Stored data
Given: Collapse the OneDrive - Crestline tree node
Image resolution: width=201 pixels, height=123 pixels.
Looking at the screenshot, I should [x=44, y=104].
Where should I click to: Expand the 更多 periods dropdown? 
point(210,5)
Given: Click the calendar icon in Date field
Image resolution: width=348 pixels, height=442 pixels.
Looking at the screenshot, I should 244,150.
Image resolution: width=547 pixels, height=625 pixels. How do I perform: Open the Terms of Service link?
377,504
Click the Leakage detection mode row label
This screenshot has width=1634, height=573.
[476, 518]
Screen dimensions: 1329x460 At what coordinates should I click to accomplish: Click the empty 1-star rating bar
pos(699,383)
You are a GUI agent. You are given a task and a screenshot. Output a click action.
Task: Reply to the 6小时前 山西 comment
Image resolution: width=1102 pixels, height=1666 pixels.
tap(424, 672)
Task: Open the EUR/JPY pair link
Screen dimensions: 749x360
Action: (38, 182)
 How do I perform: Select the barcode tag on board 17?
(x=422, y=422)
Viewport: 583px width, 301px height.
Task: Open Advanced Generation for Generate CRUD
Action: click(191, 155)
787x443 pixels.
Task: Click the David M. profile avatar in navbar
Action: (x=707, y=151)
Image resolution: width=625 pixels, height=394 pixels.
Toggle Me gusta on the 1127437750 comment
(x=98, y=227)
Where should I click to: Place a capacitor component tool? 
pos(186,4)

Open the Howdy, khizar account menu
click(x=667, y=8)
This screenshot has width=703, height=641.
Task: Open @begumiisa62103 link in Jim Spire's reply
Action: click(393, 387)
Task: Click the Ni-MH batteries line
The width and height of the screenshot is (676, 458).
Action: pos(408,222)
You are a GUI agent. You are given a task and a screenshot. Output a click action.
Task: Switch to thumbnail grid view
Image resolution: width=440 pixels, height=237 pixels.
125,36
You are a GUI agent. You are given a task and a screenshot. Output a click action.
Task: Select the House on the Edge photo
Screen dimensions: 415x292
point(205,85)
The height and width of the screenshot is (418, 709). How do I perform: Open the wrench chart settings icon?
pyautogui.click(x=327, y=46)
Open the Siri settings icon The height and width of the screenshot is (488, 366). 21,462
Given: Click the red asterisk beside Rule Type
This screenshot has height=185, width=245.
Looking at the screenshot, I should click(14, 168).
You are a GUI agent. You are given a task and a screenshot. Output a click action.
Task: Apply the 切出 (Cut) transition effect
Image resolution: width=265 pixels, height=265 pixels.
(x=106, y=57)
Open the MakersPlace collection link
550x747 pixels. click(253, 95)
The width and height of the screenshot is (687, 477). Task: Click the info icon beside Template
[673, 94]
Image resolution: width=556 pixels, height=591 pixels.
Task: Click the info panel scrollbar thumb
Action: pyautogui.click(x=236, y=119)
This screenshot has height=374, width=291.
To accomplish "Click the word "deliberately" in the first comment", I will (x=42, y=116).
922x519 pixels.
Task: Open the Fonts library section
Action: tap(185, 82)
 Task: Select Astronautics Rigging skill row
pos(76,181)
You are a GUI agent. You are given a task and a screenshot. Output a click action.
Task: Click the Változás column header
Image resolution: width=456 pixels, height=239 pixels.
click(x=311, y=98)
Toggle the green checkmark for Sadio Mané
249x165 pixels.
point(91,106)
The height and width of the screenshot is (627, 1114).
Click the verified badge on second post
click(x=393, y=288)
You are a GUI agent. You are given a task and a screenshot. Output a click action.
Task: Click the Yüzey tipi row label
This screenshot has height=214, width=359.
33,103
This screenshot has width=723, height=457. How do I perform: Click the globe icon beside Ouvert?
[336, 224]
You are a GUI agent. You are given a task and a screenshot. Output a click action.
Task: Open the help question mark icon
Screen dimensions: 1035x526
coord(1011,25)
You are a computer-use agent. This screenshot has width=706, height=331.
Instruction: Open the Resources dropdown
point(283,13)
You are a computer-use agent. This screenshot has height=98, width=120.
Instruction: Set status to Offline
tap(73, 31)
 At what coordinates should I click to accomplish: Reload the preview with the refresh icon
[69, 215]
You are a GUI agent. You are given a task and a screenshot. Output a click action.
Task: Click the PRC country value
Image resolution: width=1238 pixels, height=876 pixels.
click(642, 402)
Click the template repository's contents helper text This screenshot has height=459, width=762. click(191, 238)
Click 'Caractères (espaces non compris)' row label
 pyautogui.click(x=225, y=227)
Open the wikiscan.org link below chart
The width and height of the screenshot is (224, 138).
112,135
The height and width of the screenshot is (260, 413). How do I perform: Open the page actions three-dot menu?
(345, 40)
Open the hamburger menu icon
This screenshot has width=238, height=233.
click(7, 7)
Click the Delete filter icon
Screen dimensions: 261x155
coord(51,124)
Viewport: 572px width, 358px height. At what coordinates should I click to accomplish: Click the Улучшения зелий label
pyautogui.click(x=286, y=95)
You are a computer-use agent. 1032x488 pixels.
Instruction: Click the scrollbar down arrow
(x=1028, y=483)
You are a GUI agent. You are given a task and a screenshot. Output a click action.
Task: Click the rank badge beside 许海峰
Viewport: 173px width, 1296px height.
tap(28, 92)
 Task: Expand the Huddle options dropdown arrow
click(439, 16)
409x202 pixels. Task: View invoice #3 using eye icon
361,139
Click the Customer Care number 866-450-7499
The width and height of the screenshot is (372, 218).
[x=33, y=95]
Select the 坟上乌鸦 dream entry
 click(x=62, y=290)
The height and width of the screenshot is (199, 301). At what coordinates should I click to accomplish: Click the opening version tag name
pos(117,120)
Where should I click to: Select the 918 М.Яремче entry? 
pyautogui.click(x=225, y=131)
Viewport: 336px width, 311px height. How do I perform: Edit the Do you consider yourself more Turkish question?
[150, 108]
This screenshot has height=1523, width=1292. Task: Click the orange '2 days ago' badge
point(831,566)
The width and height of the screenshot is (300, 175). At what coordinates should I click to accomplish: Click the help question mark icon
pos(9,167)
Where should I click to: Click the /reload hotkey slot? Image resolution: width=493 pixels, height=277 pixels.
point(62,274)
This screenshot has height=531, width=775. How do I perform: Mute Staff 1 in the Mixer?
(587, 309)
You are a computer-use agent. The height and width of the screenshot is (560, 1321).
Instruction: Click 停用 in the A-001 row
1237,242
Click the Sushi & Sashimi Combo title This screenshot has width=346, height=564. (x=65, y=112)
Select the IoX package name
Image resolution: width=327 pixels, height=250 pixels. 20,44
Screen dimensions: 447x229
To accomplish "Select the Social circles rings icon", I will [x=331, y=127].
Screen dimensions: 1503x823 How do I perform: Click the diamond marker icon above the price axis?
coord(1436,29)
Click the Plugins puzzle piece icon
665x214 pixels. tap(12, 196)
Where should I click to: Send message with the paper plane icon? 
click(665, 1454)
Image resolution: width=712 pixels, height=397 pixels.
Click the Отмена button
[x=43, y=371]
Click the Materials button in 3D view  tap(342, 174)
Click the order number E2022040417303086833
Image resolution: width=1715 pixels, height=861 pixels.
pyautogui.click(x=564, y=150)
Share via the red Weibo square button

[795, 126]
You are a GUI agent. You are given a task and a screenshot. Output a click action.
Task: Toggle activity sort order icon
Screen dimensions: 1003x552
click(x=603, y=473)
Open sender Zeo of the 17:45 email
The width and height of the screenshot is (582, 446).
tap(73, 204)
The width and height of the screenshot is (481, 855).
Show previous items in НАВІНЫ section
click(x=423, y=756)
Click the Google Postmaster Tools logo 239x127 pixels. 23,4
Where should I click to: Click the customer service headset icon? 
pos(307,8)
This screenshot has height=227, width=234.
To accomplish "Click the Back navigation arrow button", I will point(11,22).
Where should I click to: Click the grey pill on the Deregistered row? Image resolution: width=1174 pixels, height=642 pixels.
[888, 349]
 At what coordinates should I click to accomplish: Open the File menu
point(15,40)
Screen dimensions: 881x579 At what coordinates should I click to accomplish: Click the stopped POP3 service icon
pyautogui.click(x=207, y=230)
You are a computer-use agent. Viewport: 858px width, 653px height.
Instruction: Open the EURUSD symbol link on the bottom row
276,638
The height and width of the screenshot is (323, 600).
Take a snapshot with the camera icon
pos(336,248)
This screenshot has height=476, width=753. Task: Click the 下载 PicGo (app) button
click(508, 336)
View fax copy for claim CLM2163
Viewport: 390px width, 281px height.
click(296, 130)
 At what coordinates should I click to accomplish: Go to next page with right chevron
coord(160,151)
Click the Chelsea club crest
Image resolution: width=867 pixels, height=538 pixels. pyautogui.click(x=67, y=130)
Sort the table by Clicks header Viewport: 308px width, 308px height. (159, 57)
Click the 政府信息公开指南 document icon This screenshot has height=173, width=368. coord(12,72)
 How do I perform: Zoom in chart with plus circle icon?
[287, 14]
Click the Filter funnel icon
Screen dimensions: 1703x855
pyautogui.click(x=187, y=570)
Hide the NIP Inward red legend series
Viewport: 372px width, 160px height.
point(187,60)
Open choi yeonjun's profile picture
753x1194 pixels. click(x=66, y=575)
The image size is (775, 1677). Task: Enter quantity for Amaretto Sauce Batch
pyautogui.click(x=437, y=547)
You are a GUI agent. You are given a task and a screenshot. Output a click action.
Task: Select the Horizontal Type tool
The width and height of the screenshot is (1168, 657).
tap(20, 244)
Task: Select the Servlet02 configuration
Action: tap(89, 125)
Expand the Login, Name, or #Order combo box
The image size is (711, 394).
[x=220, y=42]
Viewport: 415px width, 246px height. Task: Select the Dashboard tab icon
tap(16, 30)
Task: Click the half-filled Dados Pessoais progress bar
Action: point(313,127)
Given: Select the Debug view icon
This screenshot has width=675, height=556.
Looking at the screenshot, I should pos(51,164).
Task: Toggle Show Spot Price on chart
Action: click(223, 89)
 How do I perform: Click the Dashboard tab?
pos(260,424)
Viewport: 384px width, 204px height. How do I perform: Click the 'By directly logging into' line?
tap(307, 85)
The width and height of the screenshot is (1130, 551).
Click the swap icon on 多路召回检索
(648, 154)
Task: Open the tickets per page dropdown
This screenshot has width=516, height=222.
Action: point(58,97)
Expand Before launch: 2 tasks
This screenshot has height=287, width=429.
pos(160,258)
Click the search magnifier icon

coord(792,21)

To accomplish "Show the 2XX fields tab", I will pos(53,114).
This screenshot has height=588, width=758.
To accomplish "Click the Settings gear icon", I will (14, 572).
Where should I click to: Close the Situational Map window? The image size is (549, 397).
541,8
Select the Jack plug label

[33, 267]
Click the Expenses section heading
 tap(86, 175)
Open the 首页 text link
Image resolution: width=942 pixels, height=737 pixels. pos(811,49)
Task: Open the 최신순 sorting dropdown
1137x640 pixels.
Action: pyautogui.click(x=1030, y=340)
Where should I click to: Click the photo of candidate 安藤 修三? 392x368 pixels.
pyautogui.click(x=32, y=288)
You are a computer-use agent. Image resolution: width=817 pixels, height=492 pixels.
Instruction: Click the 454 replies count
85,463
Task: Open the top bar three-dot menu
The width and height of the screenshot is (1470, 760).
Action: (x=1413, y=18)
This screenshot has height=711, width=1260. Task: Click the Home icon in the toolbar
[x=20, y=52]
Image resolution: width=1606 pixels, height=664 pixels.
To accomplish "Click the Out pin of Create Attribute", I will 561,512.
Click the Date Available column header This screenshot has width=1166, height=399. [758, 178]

[TASK GOAL]
Copy out every line of the data that includes the word "computer".

[EXERCISE OUTPUT]
You are a computer-use agent. This screenshot has width=706, height=331.
You are a computer-use agent. This screenshot has height=98, width=120.
You are a computer-use agent. 1032x488 pixels.
You are a computer-use agent. The height and width of the screenshot is (560, 1321).
You are a computer-use agent. Viewport: 858px width, 653px height.
You are a computer-use agent. Image resolution: width=817 pixels, height=492 pixels.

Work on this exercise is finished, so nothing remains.